The Delegate noted that other traders used different shades of purple to identify varieties of cat food. The Delegate accepted that consumers would associate the colour with Mars' product but did not accept that consumers sufficiently recognised the colour to always distinguish Mars's goods from those of competitors and rejected Mars' claim that any relevant usage of Whiskas Purple would suggest an association with Mars. Moreover, the Delegate considered that it would "not remotely be tenable" to say that the proposed mark distinguished goods upon which it had never been used, such as other pet food, particularly dog food.

Nestlé opposed Mars' application to register the colour as a mark.
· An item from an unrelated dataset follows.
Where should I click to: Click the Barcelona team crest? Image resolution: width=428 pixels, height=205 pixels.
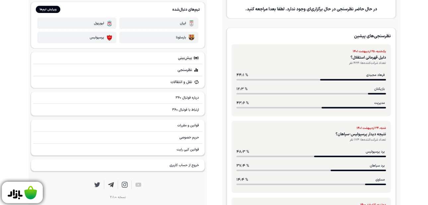point(191,38)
The current judgment states that -
Mars recognises and accepts that other traders have, before and after the priority date, used a form of purple on pet food packaging. While Mars does not accept that such use includes the use of colours that are very similar to Whiskas Purple, in my view there is evidence of such use. However, Mars emphasises that the use of a purple colour by other traders has not been shown to be trade mark use. It points out that, on the evidence, most use involves the use of purple on specific varieties within a product range to distinguish such varieties. It submits that other traders would not be likely without improper motive to desire to use the mark, or some mark nearly resembling it, upon or in connection with their own goods in any manner that would infringe the Mars mark ... Mars says that registration of Whiskas Purple does not destroy its primary use as a colour for trivial, descriptive or other non - trade mark use. It will not prevent non - trade mark use of the colour purple or a pink-purple by others, for example to indicate a particular variety in a product range.
It goes on to note that -
Mars points to the extensive evidence of the marketing of Whiskas Purple and of its use, which have served to establish the trade mark significance of the Whiskas Purple colour in the minds of consumers and the association between that colour and the Whiskas range of products. Further, there had been no previous use by Mars of such a colour. Mars had previously used blue on the packaging of Whiskas products. It adopted an entirely new colour as a trade mark and promoted it heavily from the outset with, as the evidence establishes, the clear intention of giving the colour a trade mark significance. The Act accepts (s 17 and s 6 of the Act) and the evidence establishes that a colour can function as a trade mark. Mars adduced expert evidence which supports its contention that Whiskas Purple functioned in this way at the priority date. As at the date of a survey conducted in May 2009, the evidence supports the submission that Whiskas Purple did function as a trade mark, a badge of origin by which consumers identified Mars’ goods in contrast to the goods of other traders. Mars relies on its use of Whiskas Purple as establishing that the colour in fact distinguished its goods so that it must have been capable of distinguishing them for the purposes of s 41(2) of the Act within the meaning of s 41(5) and, alternatively s 41(6). Mars submits that the Whiskas Purple colour itself has, by the use which has occurred, come to distinguish Mars’ goods.